→ INPUT
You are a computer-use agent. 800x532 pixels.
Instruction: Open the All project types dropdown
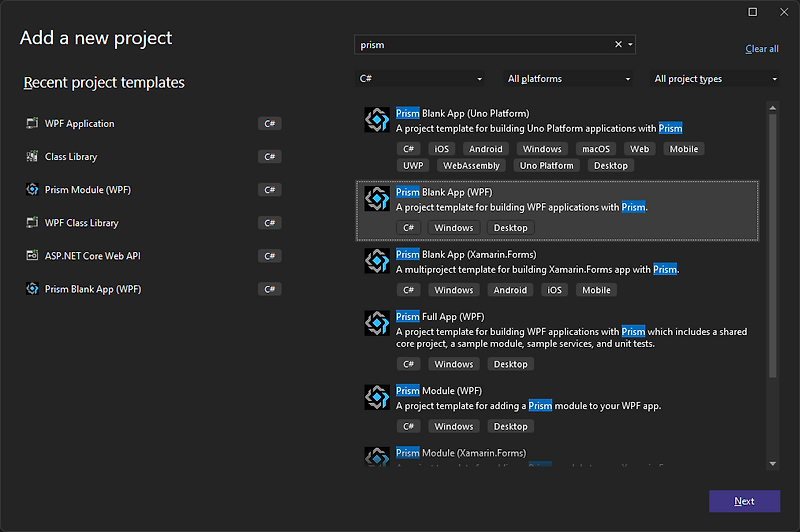[715, 79]
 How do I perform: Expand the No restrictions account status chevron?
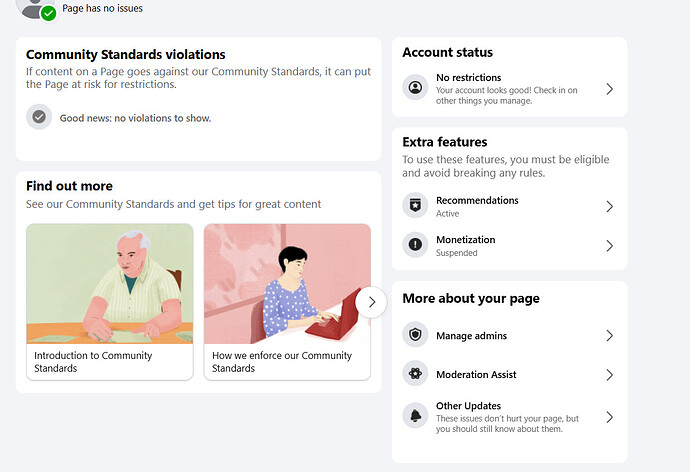(609, 89)
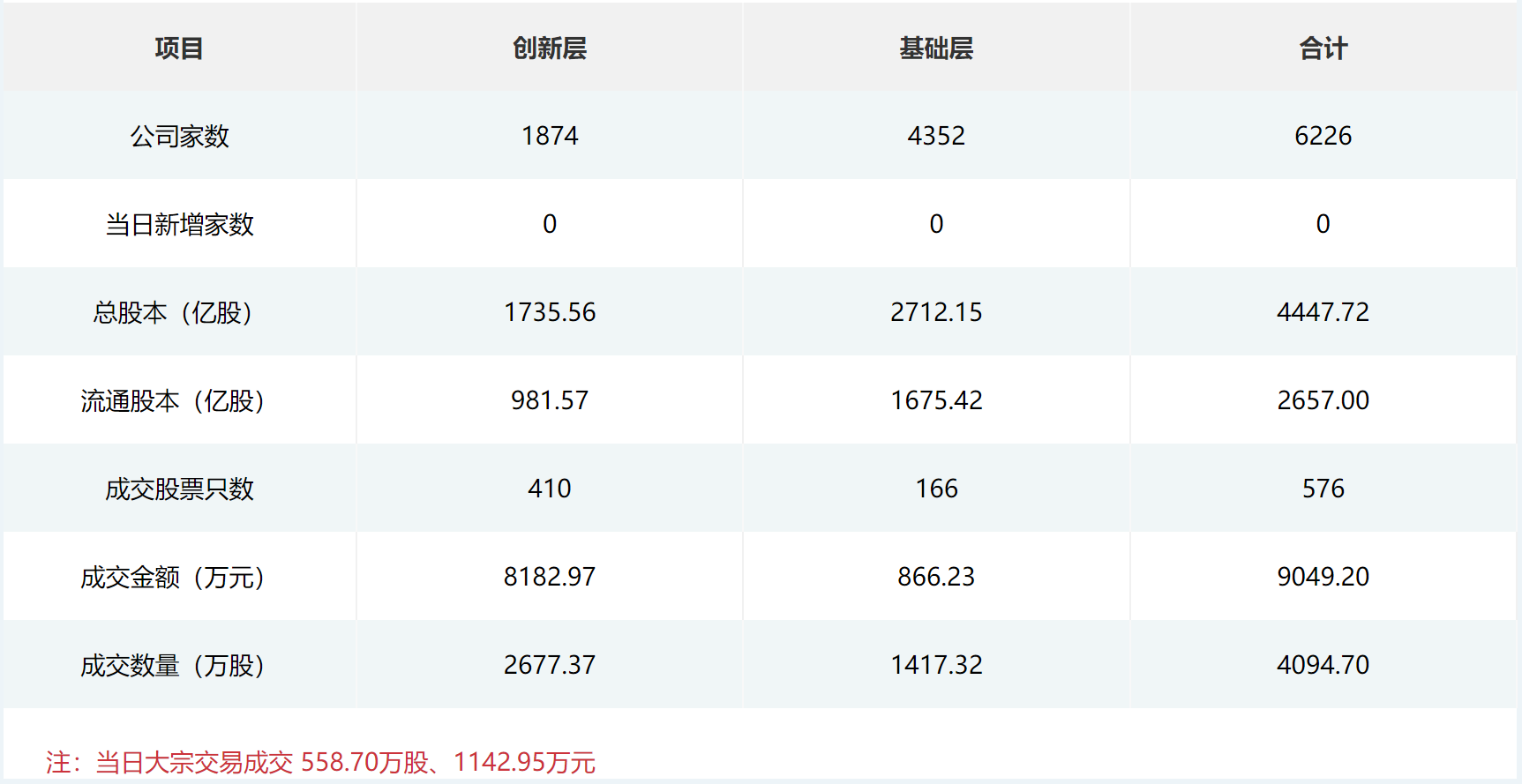Click the 1874 company count cell

click(550, 136)
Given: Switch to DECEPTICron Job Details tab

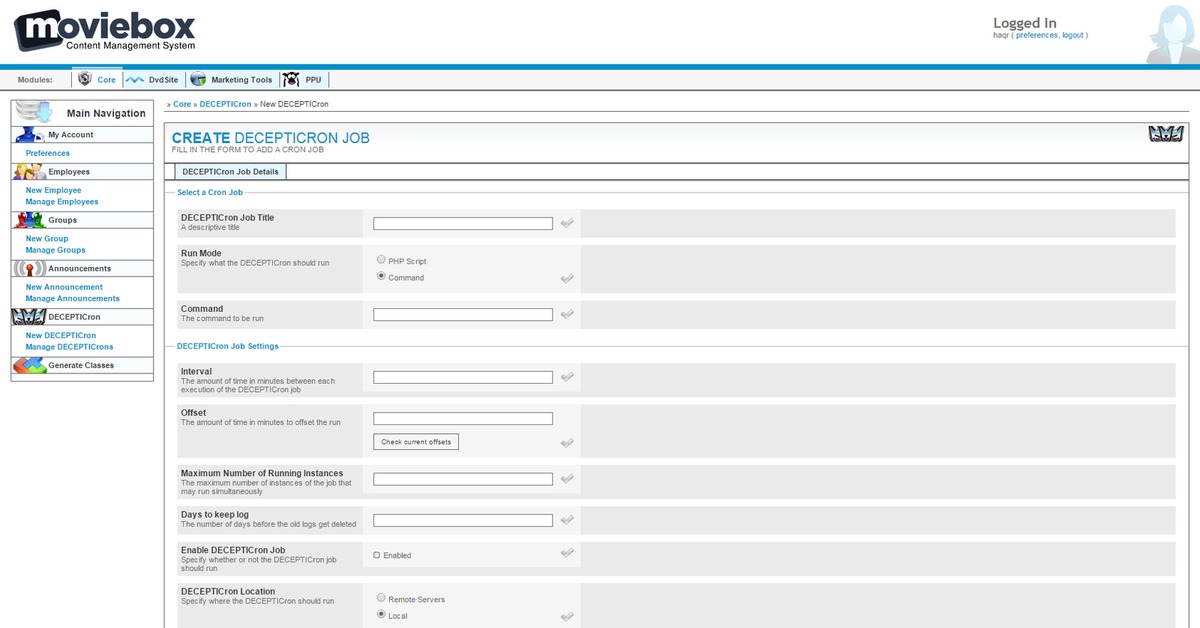Looking at the screenshot, I should coord(230,172).
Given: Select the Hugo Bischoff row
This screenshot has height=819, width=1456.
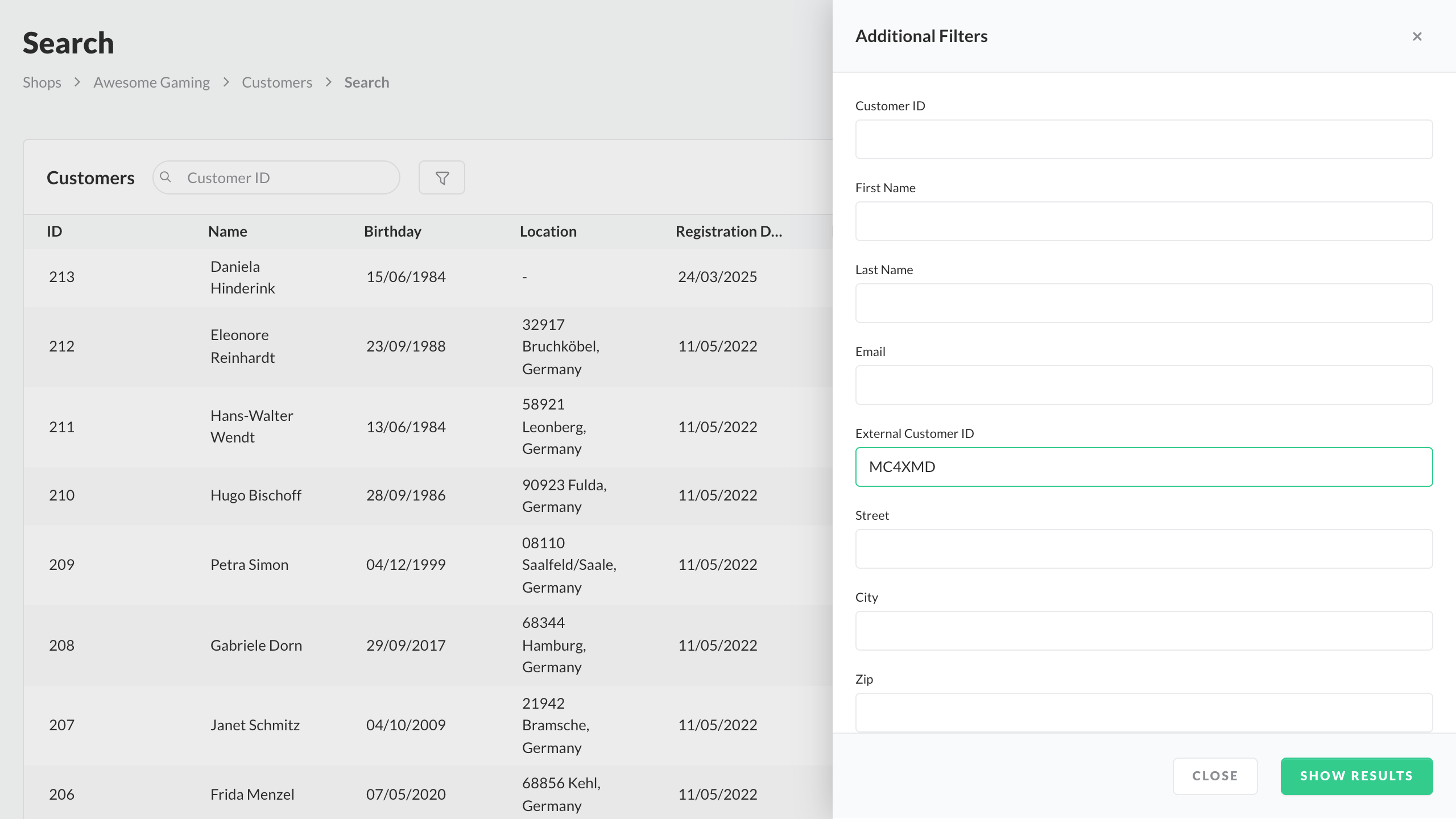Looking at the screenshot, I should pos(255,495).
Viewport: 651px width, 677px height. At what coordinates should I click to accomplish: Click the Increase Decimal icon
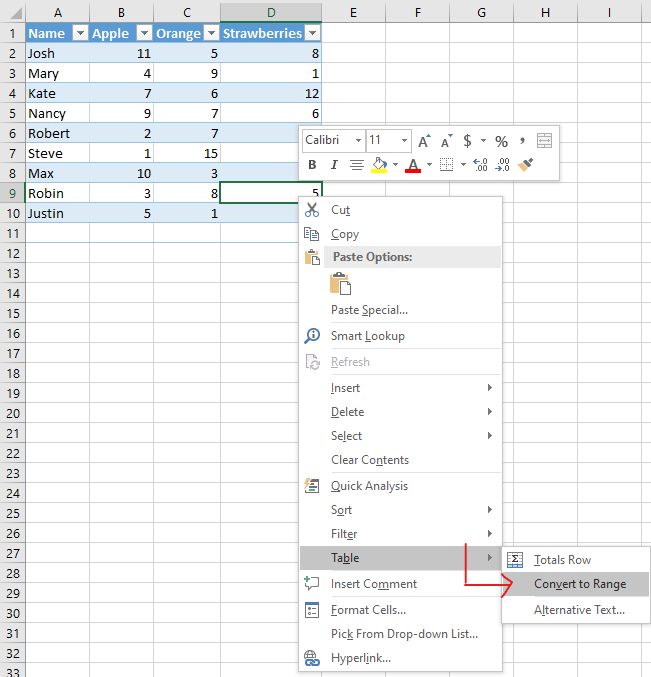[479, 165]
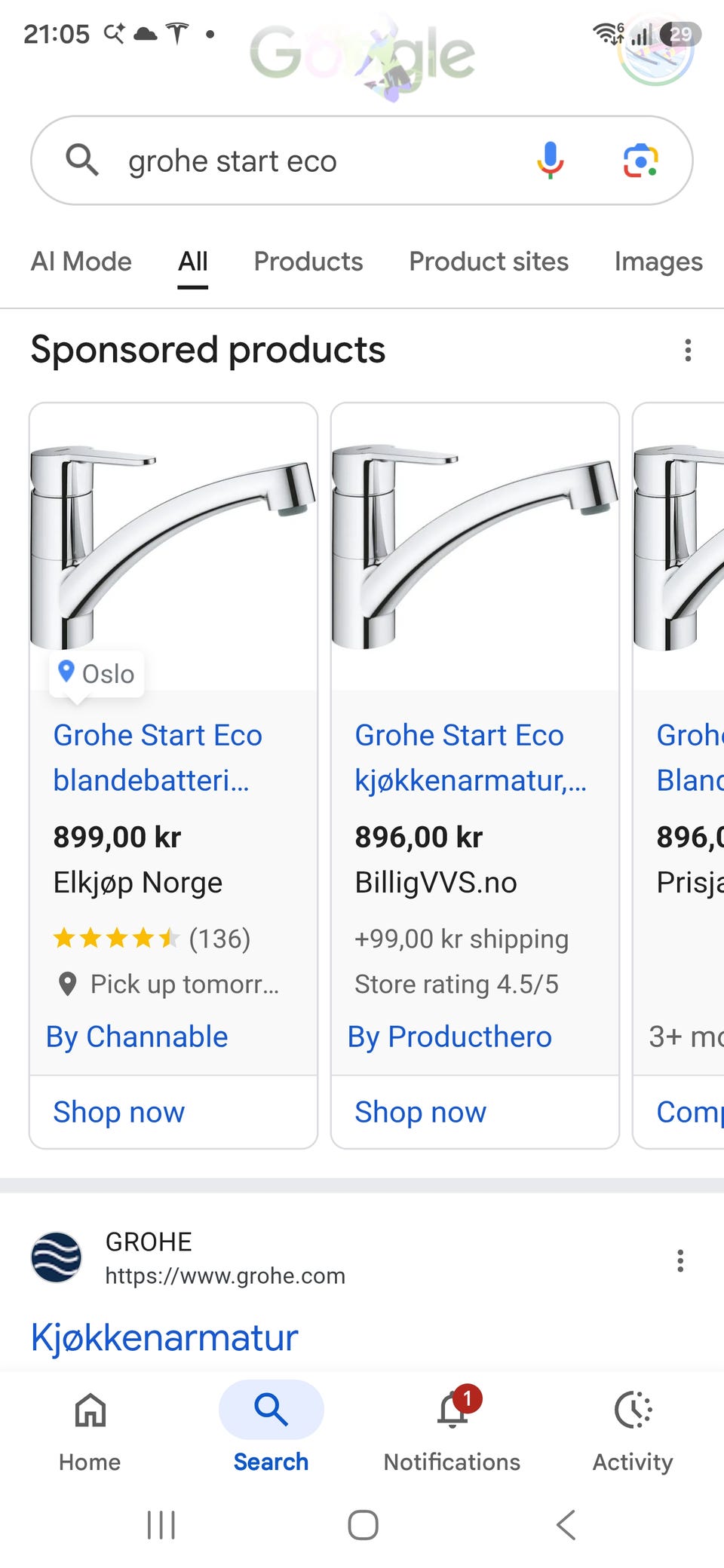Switch to the Products tab
This screenshot has width=724, height=1568.
pos(308,262)
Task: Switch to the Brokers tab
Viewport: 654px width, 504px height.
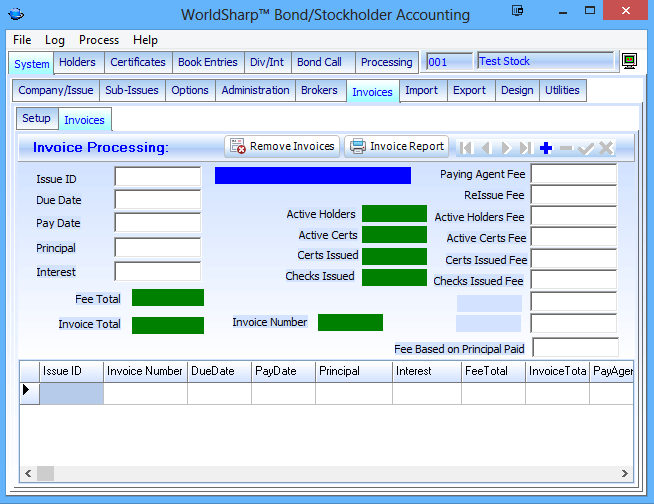Action: pos(319,90)
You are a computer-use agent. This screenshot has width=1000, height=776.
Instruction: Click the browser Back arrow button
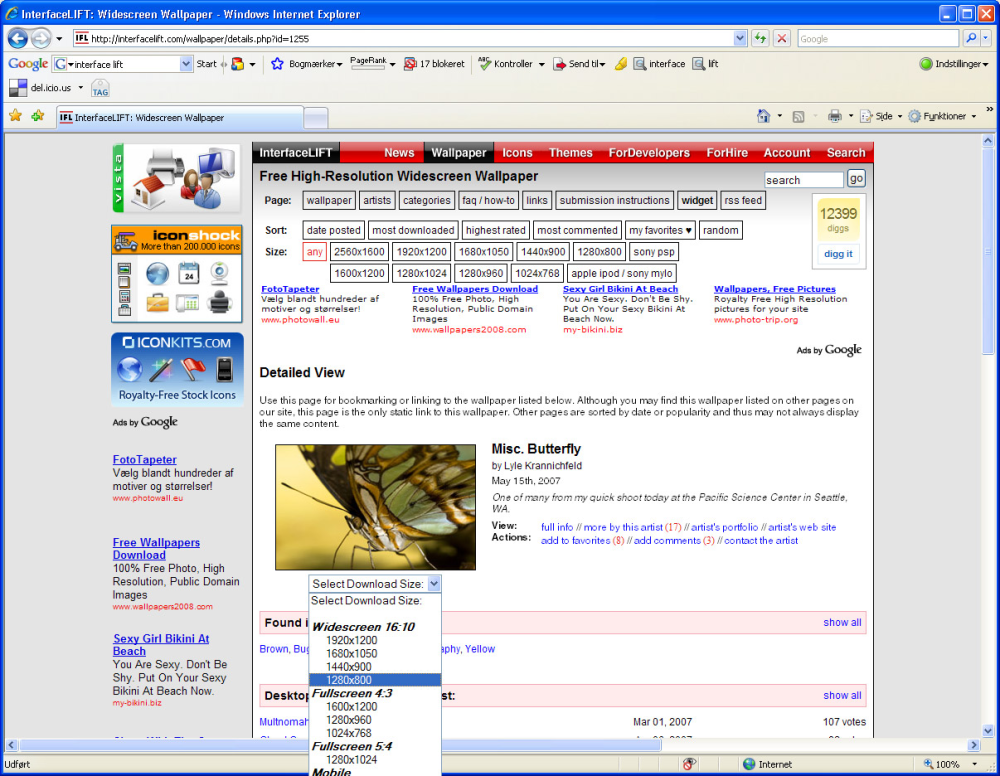[x=18, y=38]
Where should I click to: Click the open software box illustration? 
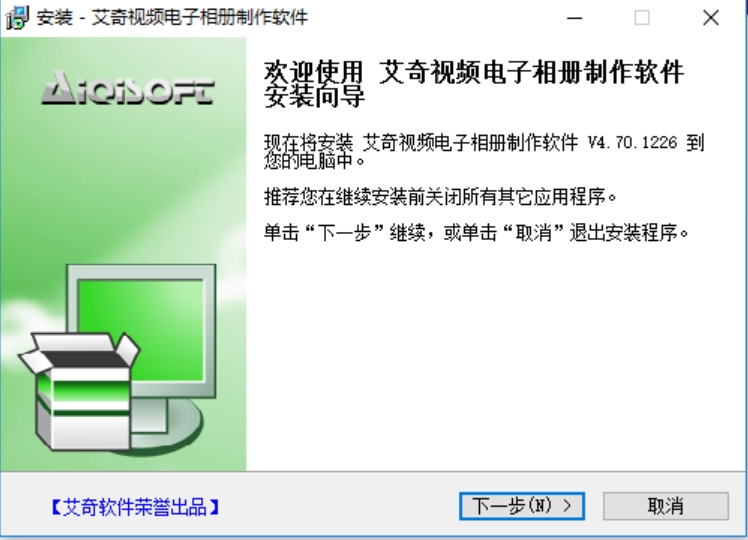point(79,391)
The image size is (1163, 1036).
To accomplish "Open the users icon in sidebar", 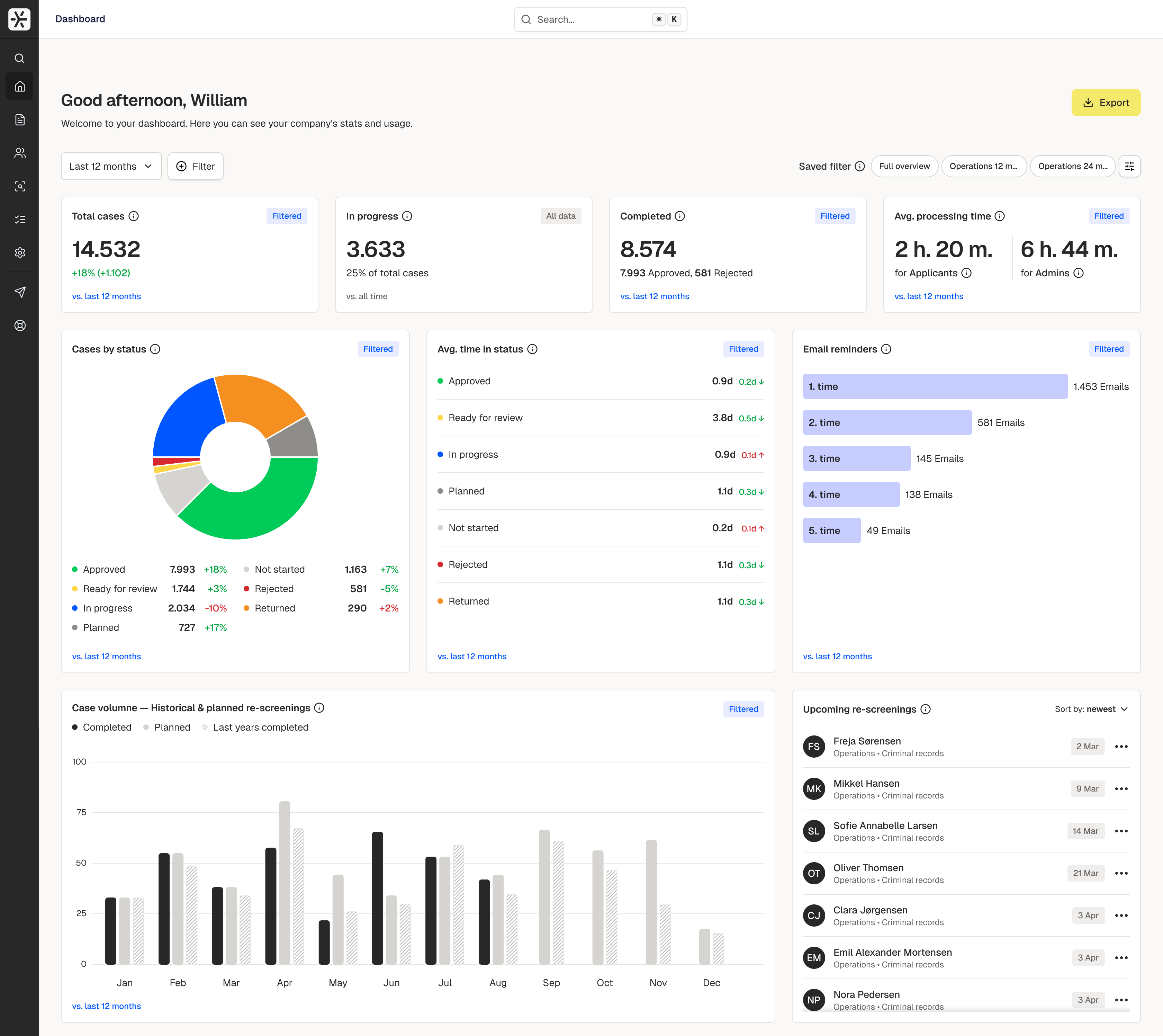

→ TASK DESCRIPTION
Duplicate the data from the line with "Given: Switch to DECEPTICron Job Details tab" up to and including the line with "Action: pos(319,90)", leaving out the pictures.

→ EXPECTED ANSWER
Given: Switch to DECEPTICron Job Details tab

Looking at the screenshot, I should coord(230,172).
Given: Select the Hugo Bischoff row
This screenshot has height=819, width=1456.
Looking at the screenshot, I should pos(255,495).
Viewport: 651px width, 677px height. At what coordinates should I click to accomplish: Click the Increase Decimal icon
[479, 165]
Switch to the Products tab
This screenshot has width=724, height=1568.
pos(308,262)
Task: Switch to the Brokers tab
Viewport: 654px width, 504px height.
Action: pos(319,90)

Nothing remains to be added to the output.